• **Direction**:
Starting at the first line and stopping after the line that has "Action: pos(93,229)", write the lines out again with "radio button" changed to "option button" and nothing else altered. Leave the pictures out.

---------- Supplied data ----------

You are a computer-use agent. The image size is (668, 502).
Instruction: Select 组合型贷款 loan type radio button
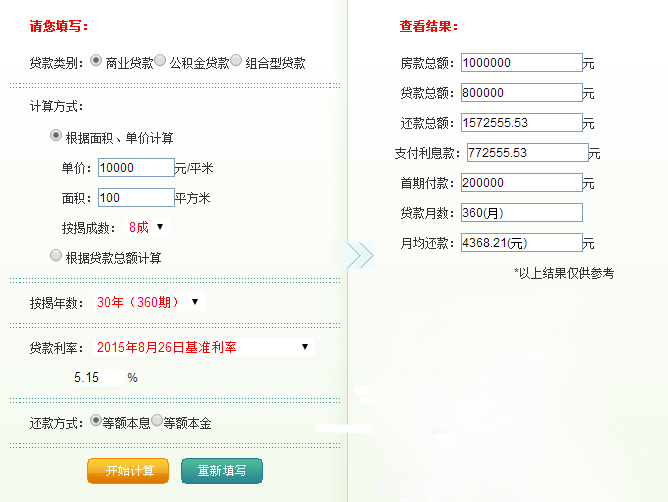(237, 61)
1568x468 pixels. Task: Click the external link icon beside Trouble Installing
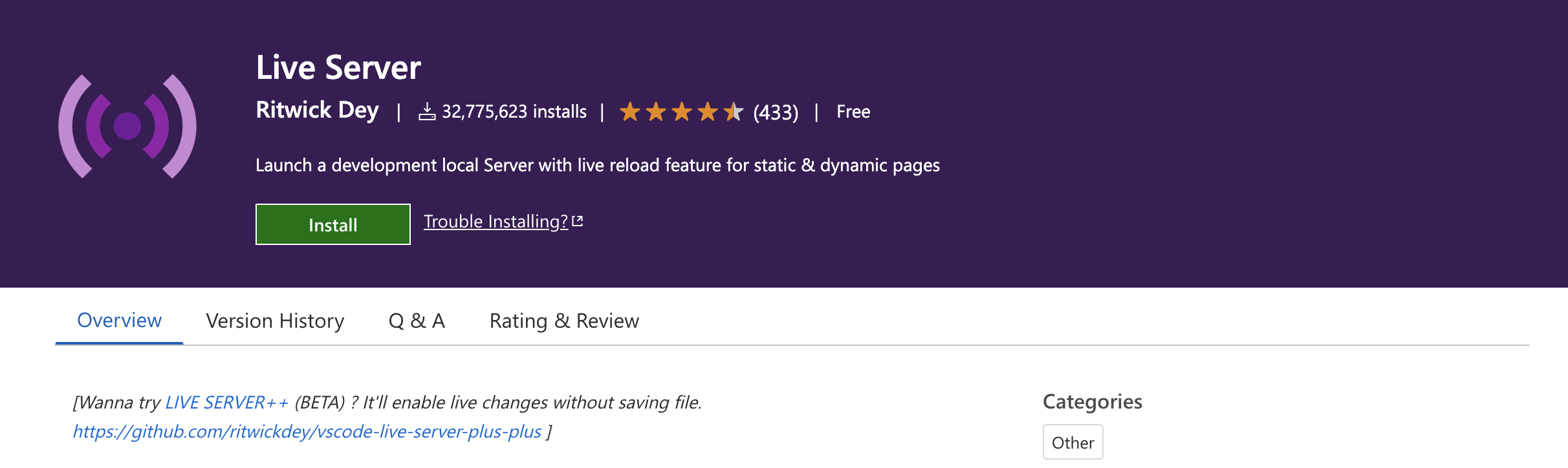[x=578, y=221]
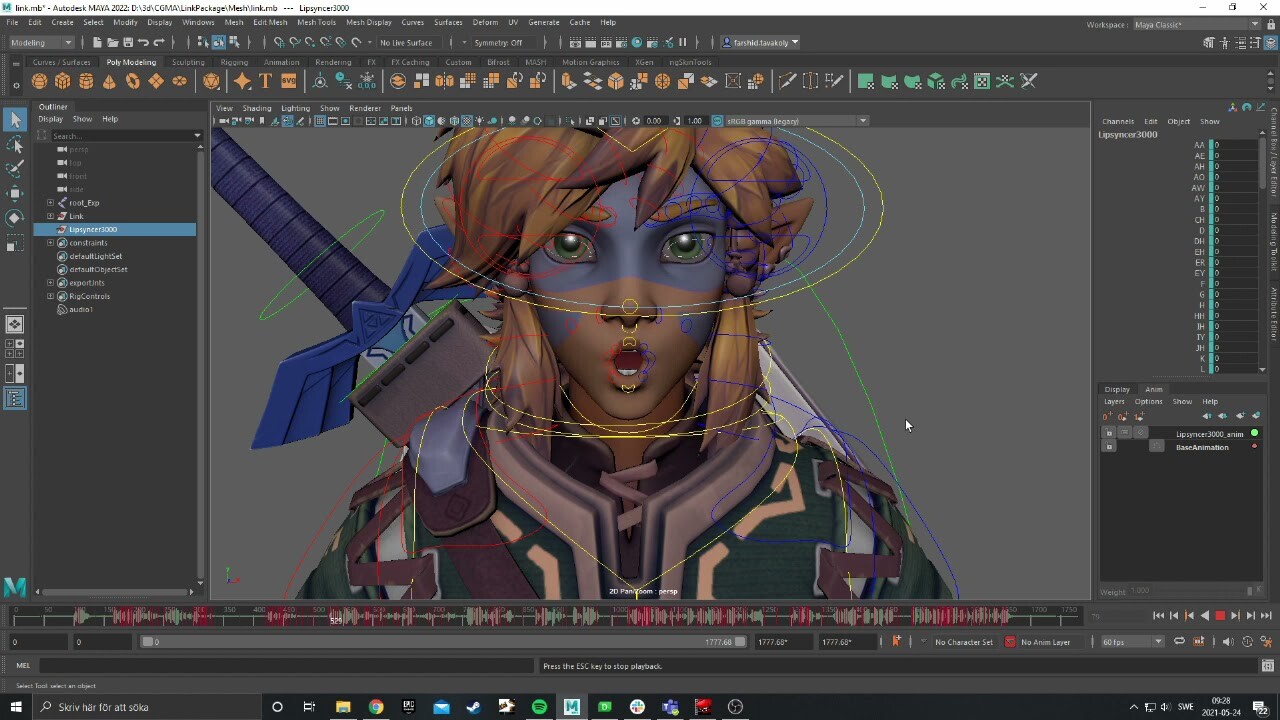Image resolution: width=1280 pixels, height=720 pixels.
Task: Select the Lipsyncer3000 node in the Outliner
Action: pos(93,229)
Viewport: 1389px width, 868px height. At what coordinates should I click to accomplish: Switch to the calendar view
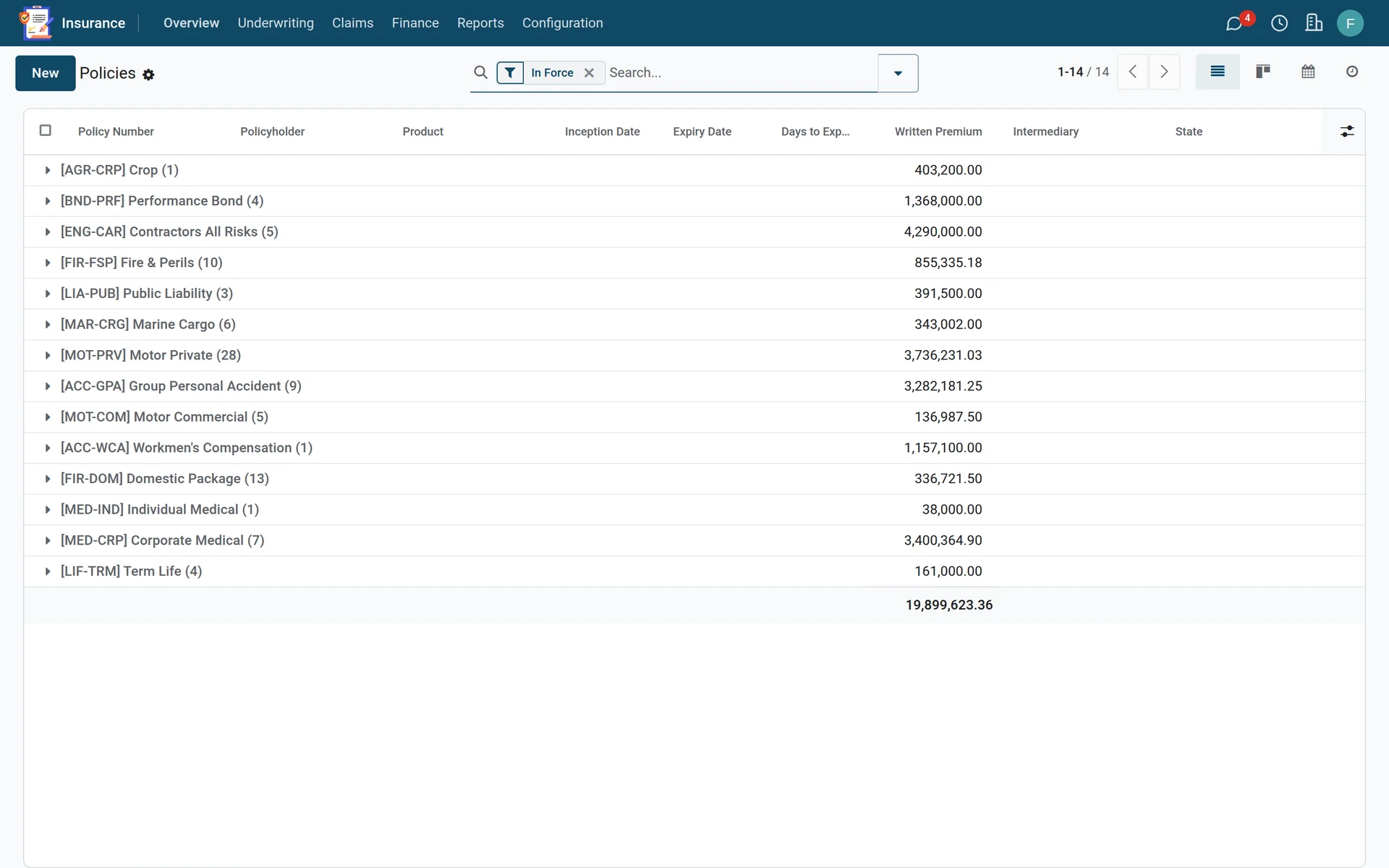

----------

• **Result for this exercise**:
You are a computer-use agent. The image size is (668, 502).
Instruction: Select 组合型贷款 loan type option button
(237, 61)
1568x468 pixels. Task: Click the external link icon beside Trouble Installing
[x=578, y=221]
Image resolution: width=1280 pixels, height=720 pixels.
Task: Select the Lipsyncer3000 node in the Outliner
Action: pos(93,229)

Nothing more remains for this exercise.